Practical Implications and Applications
The GWNN model provides a practical approach for applying deep learning to graph-structured data, particularly in semi-supervised settings where labeled data is scarce. Its key strengths for implementation are:
- Scalability: The use of efficient wavelet computation (via Chebyshev approximation) and the detached architecture make GWNN applicable to larger graphs compared to standard spectral methods requiring full eigendecomposition. The O(m∣E∣) complexity for wavelet basis computation and efficient sparse matrix multiplications are key here.
- Improved Performance: The experiments demonstrate state-of-the-art performance on benchmark node classification tasks, suggesting that graph wavelets provide a more suitable basis for defining graph convolution than Fourier bases or their polynomial approximations.

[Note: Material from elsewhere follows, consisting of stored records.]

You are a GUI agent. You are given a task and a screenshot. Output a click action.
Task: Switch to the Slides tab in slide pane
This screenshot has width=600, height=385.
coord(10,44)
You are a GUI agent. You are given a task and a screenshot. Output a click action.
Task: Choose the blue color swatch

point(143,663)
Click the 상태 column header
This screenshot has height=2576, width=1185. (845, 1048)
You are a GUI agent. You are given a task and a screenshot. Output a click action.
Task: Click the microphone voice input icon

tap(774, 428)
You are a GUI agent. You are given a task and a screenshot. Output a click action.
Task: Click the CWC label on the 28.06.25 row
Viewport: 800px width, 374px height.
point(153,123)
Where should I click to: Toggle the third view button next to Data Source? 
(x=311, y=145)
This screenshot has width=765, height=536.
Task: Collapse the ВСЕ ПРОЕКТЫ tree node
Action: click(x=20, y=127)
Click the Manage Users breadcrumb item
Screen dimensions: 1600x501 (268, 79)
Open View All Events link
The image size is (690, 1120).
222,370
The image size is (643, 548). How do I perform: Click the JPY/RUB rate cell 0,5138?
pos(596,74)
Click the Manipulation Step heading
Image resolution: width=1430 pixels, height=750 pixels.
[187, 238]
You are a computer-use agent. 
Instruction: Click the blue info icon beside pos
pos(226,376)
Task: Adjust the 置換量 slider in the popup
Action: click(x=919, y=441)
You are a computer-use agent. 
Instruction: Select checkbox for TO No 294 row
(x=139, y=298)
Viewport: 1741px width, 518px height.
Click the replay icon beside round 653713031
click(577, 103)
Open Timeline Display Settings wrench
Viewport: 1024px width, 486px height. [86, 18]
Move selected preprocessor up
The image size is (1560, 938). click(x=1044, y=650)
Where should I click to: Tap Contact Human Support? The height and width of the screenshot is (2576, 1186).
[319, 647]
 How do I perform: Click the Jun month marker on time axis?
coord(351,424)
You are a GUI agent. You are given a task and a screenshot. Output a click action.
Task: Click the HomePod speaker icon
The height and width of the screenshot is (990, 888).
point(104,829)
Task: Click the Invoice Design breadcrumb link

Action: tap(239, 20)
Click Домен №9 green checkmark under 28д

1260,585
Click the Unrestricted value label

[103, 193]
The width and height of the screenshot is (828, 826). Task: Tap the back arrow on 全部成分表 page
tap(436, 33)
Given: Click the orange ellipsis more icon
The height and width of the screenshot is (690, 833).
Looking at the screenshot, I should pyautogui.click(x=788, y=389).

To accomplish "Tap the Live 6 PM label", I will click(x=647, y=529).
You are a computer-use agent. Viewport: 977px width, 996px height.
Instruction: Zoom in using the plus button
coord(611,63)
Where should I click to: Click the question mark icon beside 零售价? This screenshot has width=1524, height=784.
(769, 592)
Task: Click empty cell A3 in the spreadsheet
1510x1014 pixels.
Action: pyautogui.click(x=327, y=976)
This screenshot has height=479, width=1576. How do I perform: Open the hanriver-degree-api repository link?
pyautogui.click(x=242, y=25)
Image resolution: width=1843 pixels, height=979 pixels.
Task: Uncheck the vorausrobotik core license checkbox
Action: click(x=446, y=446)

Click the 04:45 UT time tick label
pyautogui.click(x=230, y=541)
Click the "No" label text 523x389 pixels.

- Reduced Overfitting: The significantly reduced parameter count due to the detached architecture helps mitigate overfitting, which is crucial in semi-supervised scenarios with limited labels.
- Interpretability: The localized nature of wavelets offers insights into how features relate to nodes and how information propagates through the network during convolution. This can be valuable for debugging and understanding model predictions.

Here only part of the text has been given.